Sweeney: Ray-tracing is a cool direction for future rendering techniques. Also, there is rendering and there is the ray scheme of dividing the scene into micro-polygons and voxels. There are around five to ten different techniques and they are all very interesting for the next-generation of rendering.
Rendering can be done on the CPU. As soon as we have enough CPU cores and better vector support, these schemes might get more practical for games. And: As GPUs become more general, you will have the possibility of writing a rendering engine that runs directly on the GPU and bypasses DirectX as well as the graphics pipeline. For example, you can write a render in CUDA and run it on Nvidia hardware, bypassing all of their rasterization and everything else.

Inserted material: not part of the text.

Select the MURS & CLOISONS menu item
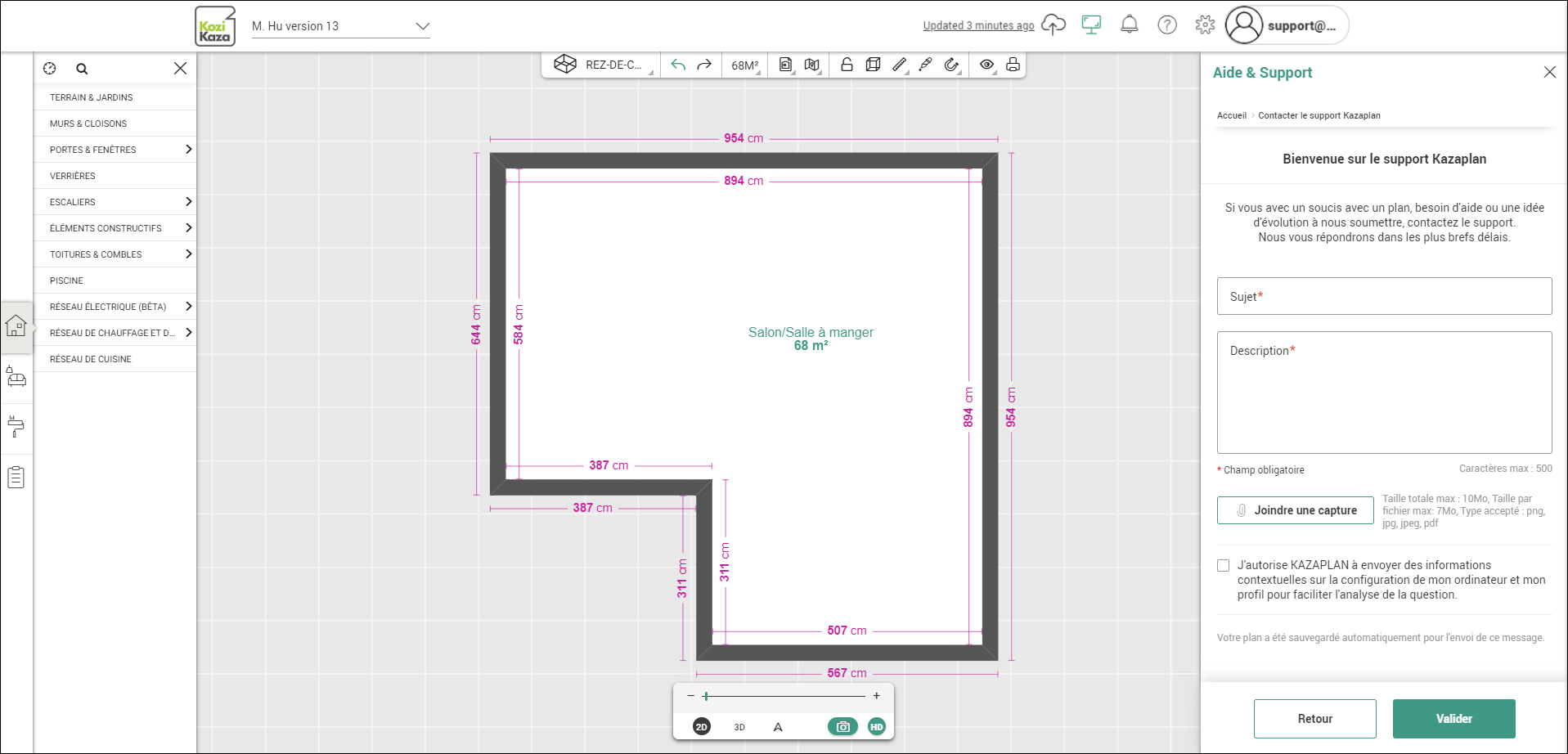Viewport: 1568px width, 754px height. point(115,123)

All a software renderer really does is input some scene data, your position of objects, texture maps and things like that - while the output is just a rectangular grid of pixels. You can use different techniques to generate this grid. You don’t have to use the GPU rasterizer to achieve this goal.
TG Daily: What kind of advantage can be gained from avoiding the API? Most developers just utilize DirectX or OpenGL and that's about it. How does the Unreal Engine differ from the conventional approach?
Sweeney: There are significant advantages in doing it yourself, avoiding all the graphics API calling and overhead. With a direct approach, we can use techniques that require wider frame buffer, things that DirectX just doesn't support. At Epic, we're using the GPU for general computation with pixel shaders. There is a lot we can do there, just by bypassing the graphics pipeline completely.
TG Daily: What is the role of DirectX these days? DirectX 10 and the Vista-everything model promised things like more effects and direct hardware approach, claiming that lots of new built-in technologies would enable a console-like experience. DirectX 10.0 has been on the market for some time and the arrival of DirectX 10.1 is just ahead. What went right, what went wrong?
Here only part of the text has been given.